Goldspringer

Science isn’t just about pouring colourful liquids between test tubes. Sometimes your experiments are bizarre and fun — more often they’re tedious and require more focus than you knew you had. Below are the weirder technologies that researchers used to work out why bacteria make geosmin.

Henry Stennett
1 min readApr 11, 2020
An ant that has been sputter coated with gold, ready for electron microscopy.
A gold-plated ant ready for the electron microscope. Photo by AntWeb on Wikipedia.

How can you tell if your bacterial spores are carried on springtail skin?
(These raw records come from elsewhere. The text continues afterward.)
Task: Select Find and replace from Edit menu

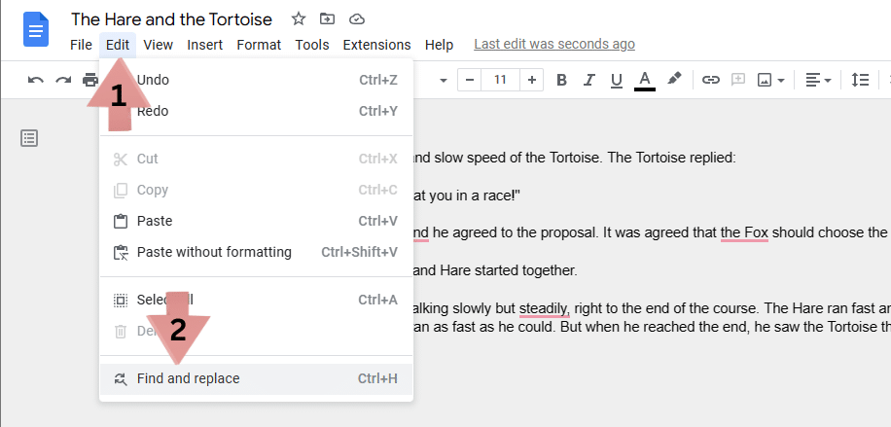Action: (188, 378)
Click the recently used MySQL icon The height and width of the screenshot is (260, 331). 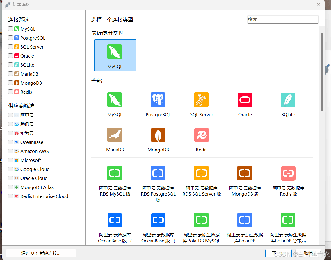[x=115, y=52]
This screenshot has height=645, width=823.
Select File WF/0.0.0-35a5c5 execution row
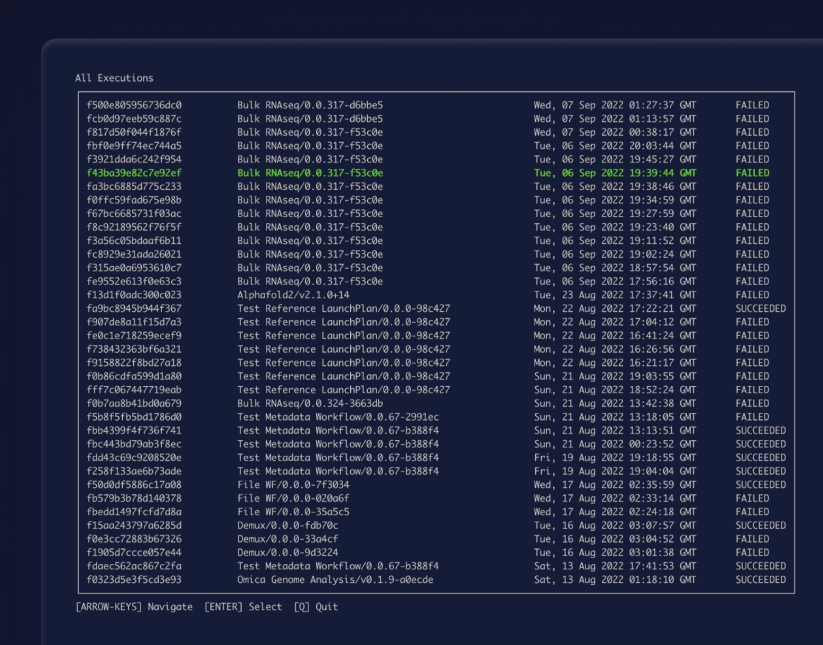[293, 512]
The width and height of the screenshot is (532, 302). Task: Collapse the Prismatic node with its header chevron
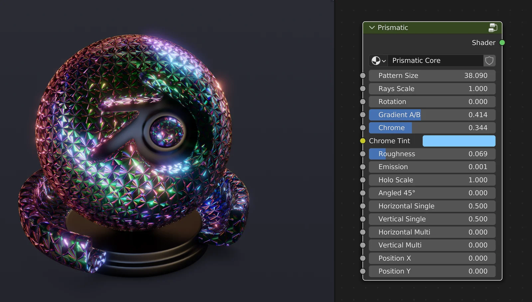[x=371, y=28]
  1. Let starved springtails feed on your bacteria for an hour.
  2. Collect the springtails and soak them in acetone, the active ingredient in nail polish remover. This removes anything loosely attached to the springtails’ skin.
  3. Air-dry the springtails, then glue them to ‘specimen stubs’, which look like drawing pins.
  4. ‘Sputter coat’ your springtails with gold. A sputter coater uses electromagnets to fire metal at a target — in this case, a springtail — with enough energy to form a very strong bond.
  5. Image your gold bugs with a scanning electron microscope. The microscope fires a beam of electrons at a sample, which would destroy a soft sample like a springtail. Coating the bug in gold allows its structure to survive and be imaged.
  6. Now you have a beautifully high-res image of springtail skin, to which bacterial spores are clearly attached!